Word for word, retype the first line of the records and every following line through the one containing "You are a GUI".

Input data:
>>>>>
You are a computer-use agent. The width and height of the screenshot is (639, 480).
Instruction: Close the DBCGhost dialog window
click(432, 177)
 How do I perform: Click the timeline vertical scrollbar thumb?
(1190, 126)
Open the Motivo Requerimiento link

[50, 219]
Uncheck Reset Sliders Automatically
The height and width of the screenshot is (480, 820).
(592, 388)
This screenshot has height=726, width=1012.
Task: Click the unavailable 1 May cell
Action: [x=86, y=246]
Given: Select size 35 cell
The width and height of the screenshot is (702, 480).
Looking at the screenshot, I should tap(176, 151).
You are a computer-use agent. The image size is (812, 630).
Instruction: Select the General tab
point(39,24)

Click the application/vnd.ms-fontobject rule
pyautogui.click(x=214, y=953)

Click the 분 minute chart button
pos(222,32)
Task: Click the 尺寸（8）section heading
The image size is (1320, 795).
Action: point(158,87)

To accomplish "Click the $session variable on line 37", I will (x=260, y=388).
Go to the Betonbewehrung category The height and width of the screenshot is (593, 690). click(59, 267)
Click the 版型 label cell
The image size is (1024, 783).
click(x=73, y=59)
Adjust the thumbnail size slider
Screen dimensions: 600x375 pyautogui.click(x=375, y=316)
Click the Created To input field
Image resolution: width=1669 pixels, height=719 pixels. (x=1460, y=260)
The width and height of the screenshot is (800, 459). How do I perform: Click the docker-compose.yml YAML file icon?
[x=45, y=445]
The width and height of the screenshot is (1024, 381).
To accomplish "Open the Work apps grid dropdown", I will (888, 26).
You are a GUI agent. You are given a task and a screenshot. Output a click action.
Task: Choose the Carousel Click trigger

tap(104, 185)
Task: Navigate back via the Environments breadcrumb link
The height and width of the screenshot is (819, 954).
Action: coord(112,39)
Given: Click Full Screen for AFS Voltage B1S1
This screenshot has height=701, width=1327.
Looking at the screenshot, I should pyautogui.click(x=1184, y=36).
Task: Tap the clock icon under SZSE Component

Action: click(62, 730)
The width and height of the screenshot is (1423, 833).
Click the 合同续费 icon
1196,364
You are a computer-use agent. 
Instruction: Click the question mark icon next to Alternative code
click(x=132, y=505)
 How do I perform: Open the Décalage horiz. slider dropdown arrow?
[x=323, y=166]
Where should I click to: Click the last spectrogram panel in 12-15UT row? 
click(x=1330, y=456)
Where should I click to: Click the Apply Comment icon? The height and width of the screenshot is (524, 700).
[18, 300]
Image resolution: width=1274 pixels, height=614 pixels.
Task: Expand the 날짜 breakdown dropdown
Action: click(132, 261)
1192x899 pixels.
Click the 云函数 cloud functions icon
<<<<<
Response:
You are a computer-use agent. The width and height of the screenshot is (639, 480).
Instruction: Close the DBCGhost dialog window
click(432, 177)
 How do I perform: Click the timeline vertical scrollbar thumb?
(1190, 126)
Open the Motivo Requerimiento link

[50, 219]
Uncheck Reset Sliders Automatically
The height and width of the screenshot is (480, 820).
(592, 388)
This screenshot has height=726, width=1012.
Task: Click the unavailable 1 May cell
Action: [x=86, y=246]
Given: Select size 35 cell
The width and height of the screenshot is (702, 480).
Looking at the screenshot, I should tap(176, 151).
You are a computer-use agent. The image size is (812, 630).
Instruction: Select the General tab
point(39,24)

Click the application/vnd.ms-fontobject rule
pyautogui.click(x=214, y=953)

Click the 분 minute chart button
pos(222,32)
Task: Click the 尺寸（8）section heading
The image size is (1320, 795).
Action: point(158,87)

To accomplish "Click the $session variable on line 37", I will (x=260, y=388).
Go to the Betonbewehrung category The height and width of the screenshot is (593, 690). click(59, 267)
Click the 版型 label cell
The image size is (1024, 783).
click(x=73, y=59)
Adjust the thumbnail size slider
Screen dimensions: 600x375 pyautogui.click(x=375, y=316)
Click the Created To input field
Image resolution: width=1669 pixels, height=719 pixels. (x=1460, y=260)
The width and height of the screenshot is (800, 459). How do I perform: Click the docker-compose.yml YAML file icon?
[x=45, y=445]
The width and height of the screenshot is (1024, 381).
To accomplish "Open the Work apps grid dropdown", I will (888, 26).
You are a GUI agent. You are given a task and a screenshot. Output a click action.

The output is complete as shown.